In [1]:
import datacleaning
from nltk.tokenize import word_tokenize
from nltk.corpus import stopwords
from nltk.probability import FreqDist
from sklearn.feature_extraction.text import CountVectorizer
from sklearn.metrics.pairwise import cosine_similarity
import networkx as nx
import itertools
import matplotlib
import numpy as np
# https://realpython.com/nltk-nlp-python/


In [3]:
data = datacleaning.clean_recipedata("recipes_raw_nosource_ar.json")
print(np.shape(data))
data = data.sample(n=5000, random_state=2024)
data
data.to_csv("data_small.csv")



(39522, 7)


In [4]:
data["ingredient_words"] = data.clean_ingredients.apply(word_tokenize)
data["instruction_words"] = data.clean_instructions_masked.apply(word_tokenize)

In [5]:
ingredient_units = {'ml', 'milliliter','milliliters','liters','teaspoons', 'l','liter','teaspoon','t','tsp','tablespoon','tablespoons','tbl','tbs','tbsp','ounce','oz','fl','cup','cups','c','pint','pints','pt','p','quart','quarts','qt','gal','gals','gallon','gallons','g','mg','milligram','milligrams','gram','grams','pound','pounds','lb','lbs','c','f'}

In [6]:
stop_words = set(stopwords.words("english"))
stop_words = stop_words.union(ingredient_units)
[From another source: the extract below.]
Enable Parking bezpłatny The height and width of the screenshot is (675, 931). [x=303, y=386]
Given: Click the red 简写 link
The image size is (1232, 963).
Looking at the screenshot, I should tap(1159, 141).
def filter_stop_words(words):
    output = list()
    for word in words:
        if word.casefold() not in stop_words:
            output.append(word)
    return(output)

data["instruction_words"] = data["instruction_words"].apply(filter_stop_words)
data["ingredient_words"] = data["ingredient_words"].apply(filter_stop_words)


In [7]:
data['index'] = data.index

In [8]:
all_instruction_words = list(itertools.chain.from_iterable(data["instruction_words"]))
all_ingredient_words = list(itertools.chain.from_iterable(data["ingredient_words"]))

In [9]:
# Instructions
common_instruction_words = []

for item in FreqDist(all_instruction_words).items():
    if (item[1]) > (len(data)*.01): # remove words that appear less than once per hundred recipes
        common_instruction_words.append(item)


common_instruction_words = sorted(common_instruction_words, key=lambda x: x[1], reverse=True)

common_instruction_words_dict = {}
for i in range(len(common_instruction_words)):
    common_instruction_words_dict[common_instruction_words[i][0]] = i



# Ingredients
common_ingredient_words = []
for item in FreqDist(all_ingredient_words).items():
    if (item[1]) > (len(data)*.01): # remove words that appear less than once per hundred recipes
        common_ingredient_words.append(item)

common_ingredient_words = sorted(common_ingredient_words, key=lambda x: x[1], reverse=True)

common_ingredient_words_dict = {}
for i in range(len(common_ingredient_words)):
    common_ingredient_words_dict[common_ingredient_words[i][0]] = i

In [14]:
np.shape(common_ingredient_words)

(326, 2)

In [11]:
instruction_vectorizer = CountVectorizer(vocabulary=common_instruction_words_dict)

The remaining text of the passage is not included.